** Lista de exercícios **
1. Segundo o texto sobre a violência armada, qual é hoje a idade mínima para a aquisição de uma AR-15?
2. Reproduza tudo o que, no texto sobre a violência armada, vai de "Aliás, os estudantes" até "intervenção na Síria.".

** Texto selecionado **
========================================

Pondo as barbas de molho, na véspera da Marcha o Departamento de Justiça anunciou a proibição dos dispositivos que transformam um rifle semiautomático em uma metralhadora, como usado na chacina em Las Vegas no ano passado (58 mortos e 515 feridos). Quanto a equiparar a idade mínima para aquisição de uma AR-15 (hoje 18 anos) com a para uma pistola (21 anos), ainda nada. No ato, um dos alunos de Parkland, Alex Wind, afirmou, sobre o debate quanto às armas, que se trata da escolha “entre a morte e a vida, e nós escolhemos a vida”.
Desde o começo do ano já são 33 tiroteios . Esta semana, três facetas do mesmo problema de fundo emergiram, com outro tiroteio, em Maryland, em que foi morto um aluno; o suicídio do ‘serial bomber’ de Austin – cinco explosões em três semana, dois negros mortos e quatro feridos -; e o assassinato com 20 tiros, por policiais, de mais um negro desarmado, em Sacramento, na Califórnia.
Então, essa “violência armada” não se resolve apenas com “controle de armas”. Como registrou o HP em fevereiro passado, “num país que há dezenas de anos invade e massacra um país atrás do outro, assassina em massa e glorifica o genocídio que comete, ao mesmo tempo em que o sistema neoliberal e a mídia fazem apologia do egocentrismo, da não-identificaçã ;o com o próximo e da catarse sangrenta quando contrariado, não chega propriamente a ser surpreendente que os My Lais e No Gun Ris se espalhem pelas escolas da América, de Columbine e Newtown, até a Marjory Stoneman Douglas High School de Parkland”. My Lai acaba de completar 50 anos, Abu Graib, 14.
Para ser mais exato, apologia também da tortura, do “excepcionalismo americano” e até mesmo da “primazia nuclear”. Claro, do racismo. E aquela ‘epidemia de opiáceos’, não terá a ver também com os 16 anos de ocupação do Afeganistão?
Aliás, os estudantes que estão liderando a marcha nasceram quando os EUA invadiram o Afeganistão, Depois o Iraque (“petróleo por sangue”), então a Líbia, e a intervenção na Síria.

========================================

** Dados fornecidos **

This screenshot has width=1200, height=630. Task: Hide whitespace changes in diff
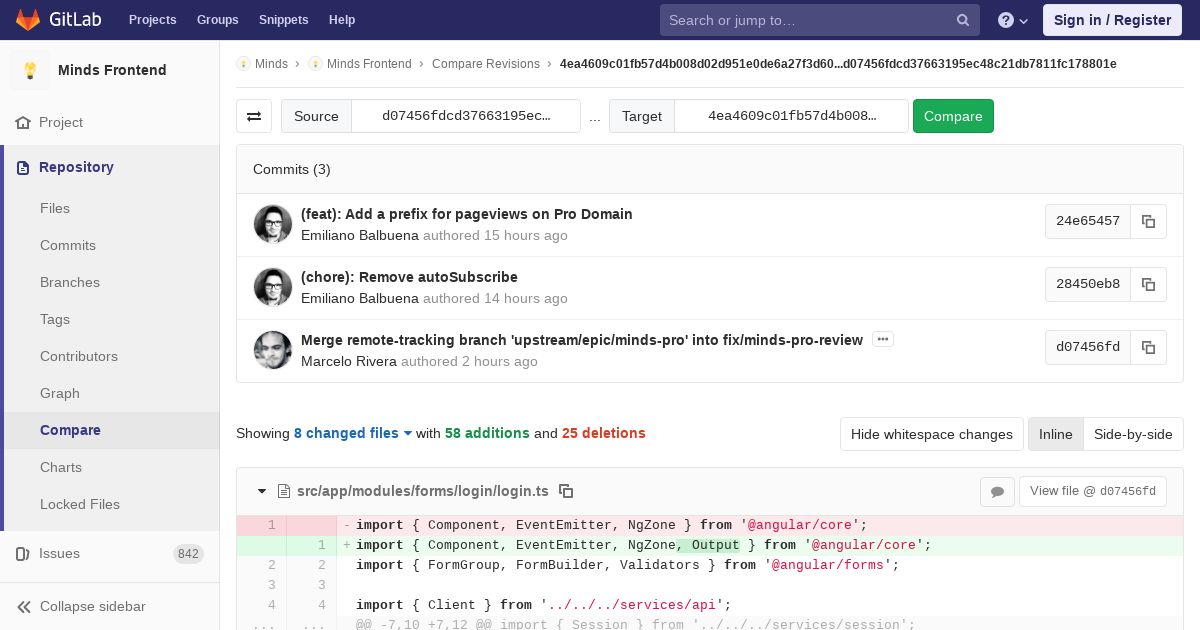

========================================

** Respostas dos exercícios **
1. 18 anos.

2.
Aliás, os estudantes que estão liderando a marcha nasceram quando os EUA invadiram o Afeganistão, Depois o Iraque (“petróleo por sangue”), então a Líbia, e a intervenção na Síria.